I recently had a days training at Oxford Nanopore’s labs on their new cDNA-Seq kit and ran the resulting libraries on the GridION (one of the first customers to do so). A lot of people are watching RNA-Seq developments at ONT very closely. The London Calling session on transcriptome analysis included presentation on cDNA-Sequencing work, and although arguably the most exciting work presented was on direct RNA-Seq, I think many people will get their first taste of RNA-Seq on Nanopores via one of the two cDNA-Seq kits (PCR-free or PCR+) being released today – the Tweet below from @Genomique_ENS was the first notification this was coming.

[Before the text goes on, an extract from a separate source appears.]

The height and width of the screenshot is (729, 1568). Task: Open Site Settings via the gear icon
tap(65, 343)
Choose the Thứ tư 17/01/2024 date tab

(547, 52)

New cDNA strand switching protocol by @nanopore tested @Genomique_ENS. Almost 10 million 1D reads ! Where will it stop ????#nanoporeconf
— Génomique ENS (@Genomique_ENS) May 4, 2017
ONT are offering the first easily accessible platform for full-length cDNA sequencing (see comparisons to ISO-Seq later in this post), and are generating up to 10 million reads per flowcell. Their new kit offers a window into the transcriptome we’ve simply never had – an easy method to sequence full-length mRNA transcripts.
At perhaps as little as £200 per sample it compares well to Illumina sequencing…how long will it be before we leave behind short reads for RNA-Seq?
Read on for more about this new kit from me; or follow these links for more information from ONT: Some videos, their white paper (needs registration), an RNA starter pack on the store, or other kits for people with a MinION (and a useful comparison table)
New today! Direct or PCR-based cDNA analysis kits for @nanopore. Or go for direct RNA analysis #RealRNASeq https://t.co/XiaHgEou26 pic.twitter.com/ZL9Naqasyr
— Oxford Nanopore (@nanopore) June 26, 2017
Why use full-length cDNA sequencing:
Northern blotting, RTqPCR, SAGE, Microarrays, RNA-Seq, cDNA-seq, Direct RNA-Seq; the evolution of methods for RNA analysis has led to many exciting discoveries along the way. That RNA splicing occurs is well known. It occurs in perhaps as much as 95% of genes, with an average of more than five isoforms per gene. The development of exon and tiling arrays by Affymetrix hinted at the complexity of the transcriptome, but it was RNA-Seq that allowed us to really dig into the transcriptome.
However most of the published RNA-Seq data is from Illumina technology where short reads (single-end 50bp or paired-end 75bp) from short cDNAs (average 150-200bp) mean that isoforms must be detected computationally for almost all Human genes.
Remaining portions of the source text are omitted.